The correlation between CBF/V0 and CBF was observed when comparing all hemispheres (Figure 4), and reflects theoretical hemodynamic changes in regional cerebral circulation based on physiological autoregulation. This relationship was also reported in a previous study [13]. The assumption of cerebral hemodynamic stages by Powers et al. is based on the physiological theory of CBF autoregulation, which can be applied to patients with common SOL and some MMD patients [7,19,22]. The result of CBF/V0 vs. CBF correlation in the present study corresponds well with the theory of autoregulation. However, the relationship between vascular functions and oxygen consumption does not necessarily show complete agreement. Several previous studies showed that the conditions of OEF elevation and CVR reduction were not necessarily identical even in SOL patients [17,25,26]. In this study, bilateral MMD showed significantly higher OEF compared with the contralateral hemisphere of SOL, although CVR was not significantly different. The common assumption of hemodynamics may need to be modified in MMD with different processes and conditions of cerebral circulation compared with unilateral SOL.
In the present study, patients’ past neurological events were related to the reduction in CBF/V0 after ACZ administration, rather than elevation of OEF values. This result indicates that OEF and ΔCBF/V0 are biomarkers representing different physiologic changes in the CVD patients [17]. Both hemodynamic parameters would be risk factors for recurrent neurological events such as infarction [5,17,22,27]. The parameter of CBF/V0 may not be stable because V0 is significantly influenced by the delay time in the arterial tracer arrival [12,13]. To avoid estimation errors of the delay time in CVD patients, we proposed the pixel-by-pixel calculation method with delay correction [13]. Regional CVR was correlated with delay, which is another evidence of a close relationship between the volume or density of functional arteries and arterial velocity as mentioned above.

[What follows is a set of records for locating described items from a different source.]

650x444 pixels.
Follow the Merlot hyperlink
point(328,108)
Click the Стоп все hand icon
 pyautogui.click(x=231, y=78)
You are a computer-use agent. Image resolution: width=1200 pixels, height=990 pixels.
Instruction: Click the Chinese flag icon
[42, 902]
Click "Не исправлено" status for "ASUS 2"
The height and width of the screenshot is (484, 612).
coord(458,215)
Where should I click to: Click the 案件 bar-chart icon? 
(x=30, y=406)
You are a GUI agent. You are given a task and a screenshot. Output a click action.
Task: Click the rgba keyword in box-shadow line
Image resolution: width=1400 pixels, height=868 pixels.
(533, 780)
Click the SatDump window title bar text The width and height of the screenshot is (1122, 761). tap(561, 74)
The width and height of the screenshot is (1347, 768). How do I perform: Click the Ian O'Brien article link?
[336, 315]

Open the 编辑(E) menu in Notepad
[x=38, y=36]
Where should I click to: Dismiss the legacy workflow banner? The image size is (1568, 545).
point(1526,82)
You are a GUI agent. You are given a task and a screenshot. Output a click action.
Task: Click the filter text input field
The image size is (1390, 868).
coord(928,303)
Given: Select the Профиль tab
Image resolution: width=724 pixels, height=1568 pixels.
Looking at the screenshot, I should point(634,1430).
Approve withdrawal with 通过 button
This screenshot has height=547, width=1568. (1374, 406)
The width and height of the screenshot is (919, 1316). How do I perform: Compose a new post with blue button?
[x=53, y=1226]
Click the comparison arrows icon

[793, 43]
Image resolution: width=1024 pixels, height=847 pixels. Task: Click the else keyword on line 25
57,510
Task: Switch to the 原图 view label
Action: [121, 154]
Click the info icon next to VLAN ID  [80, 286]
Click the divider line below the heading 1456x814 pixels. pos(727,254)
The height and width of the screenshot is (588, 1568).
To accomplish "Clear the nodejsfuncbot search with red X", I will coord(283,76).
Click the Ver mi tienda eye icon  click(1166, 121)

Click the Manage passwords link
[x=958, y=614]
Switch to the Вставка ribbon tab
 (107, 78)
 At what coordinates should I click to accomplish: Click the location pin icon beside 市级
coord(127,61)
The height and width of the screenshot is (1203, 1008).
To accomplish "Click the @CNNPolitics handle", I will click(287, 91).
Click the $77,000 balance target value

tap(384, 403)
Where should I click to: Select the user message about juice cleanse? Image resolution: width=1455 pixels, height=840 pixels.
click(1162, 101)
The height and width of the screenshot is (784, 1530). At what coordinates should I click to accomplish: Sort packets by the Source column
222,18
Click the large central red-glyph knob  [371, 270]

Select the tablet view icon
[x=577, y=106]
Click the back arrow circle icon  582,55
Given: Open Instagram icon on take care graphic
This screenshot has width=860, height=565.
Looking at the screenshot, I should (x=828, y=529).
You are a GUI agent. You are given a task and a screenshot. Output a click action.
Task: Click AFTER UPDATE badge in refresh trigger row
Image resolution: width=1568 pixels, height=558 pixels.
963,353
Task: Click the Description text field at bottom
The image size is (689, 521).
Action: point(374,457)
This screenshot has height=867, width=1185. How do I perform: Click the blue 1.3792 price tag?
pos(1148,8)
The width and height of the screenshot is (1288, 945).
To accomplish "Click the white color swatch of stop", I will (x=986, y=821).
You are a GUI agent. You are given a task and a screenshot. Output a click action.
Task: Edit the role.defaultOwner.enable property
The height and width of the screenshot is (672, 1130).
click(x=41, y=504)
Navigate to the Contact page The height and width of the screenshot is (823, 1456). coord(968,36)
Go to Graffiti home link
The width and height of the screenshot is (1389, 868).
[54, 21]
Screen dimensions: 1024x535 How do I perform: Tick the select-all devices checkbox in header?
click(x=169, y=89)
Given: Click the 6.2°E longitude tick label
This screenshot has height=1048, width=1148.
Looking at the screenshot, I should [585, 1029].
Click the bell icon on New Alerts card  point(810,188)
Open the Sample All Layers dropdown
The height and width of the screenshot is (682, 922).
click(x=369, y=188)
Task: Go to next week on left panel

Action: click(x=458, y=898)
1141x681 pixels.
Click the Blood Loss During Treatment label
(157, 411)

The reduction in cerebral perfusion pressure would induce a regional vasodilatory change, however, the functional arteries may not necessarily be increased in the chronic phase of CVD, as we observed in ipsilateral V0. Our previous studies also supported the same laterality [13,23,25]. Although regional CBF/V0 values in MMD patients may be more unstable than in SOL patients because of their complicated collateral circulation, evaluation using average values of greater area, like vascular territories or hemispheres, would be able to estimate dynamic hemodynamic changes.
This study has several limitations including the limited number of patients studied and the different mean age and age range of the two groups. The frame time (2 s) of the initial phase in dynamic 15O-water PET may not have been small enough when considering the influence of estimation errors of delay on CBF and V0 values [12,13]. However, lower radioactivity in brain PET due to a shorter frame time would also induce substantial errors with a large amount of noise. Because the differences in delay between the hemispheres are about 0.2 s or smaller, regional V0 around 1.5 (mL/100 g) may be shifted by 10–20% from the actual volume according to our simulation in the previous study [13]. Therefore, this inter-hemispheric laterality of V0 would be maintained even after precise error correction. Recent PET detectors with improved sensitivity may allow a better time resolution compared with the old scanner used in this study. If we apply a PET/MRI scanner and time-to-peak MR image for PET delay estimation, more precise V0 images may be available. Further studies using a new scanner and a greater number of CVD patients are expected to confirm our findings.

5. Conclusions

In conclusion, the hemodynamic status of cerebral circulation may vary according to the chronic process of steno-occlusive change and the development of collateral circulation. MMD patients showed greater inactive vascular volume compared with common atherosclerotic SOL patients. 15O-PET with an ACZ challenge test, a useful tool to evaluate physiologic changes, may elucidate hemodynamic differences between the two diseases.

Author Contributions

Conceptualization, C.I., K.-i.K. and H.O.; methodology, M.M.I. and H.O.; software, M.M.I.; validation, C.I. and H.O.; formal analysis, C.I. and H.O.; investigation, T.T., M.I., T.H. and H.O.; resources, T.T. and H.O.; data curation, C.I. and H.O.; writing—original draft preparation, C.I. and H.O.; writing—review and editing, K.-i.K. and H.O.; visualization, H.O.; supervision, H.O. and K.-i.K.; project administration, M.I., T.H. and H.O.; funding acquisition, H.O. All authors have read and agreed to the published version of the manuscript.

Funding

This work was partly funded by a Grant-in-Aid for Scientific Research (15K15453) from the Japan Society for the Promotion of Science and Research Grants from the University of Fukui.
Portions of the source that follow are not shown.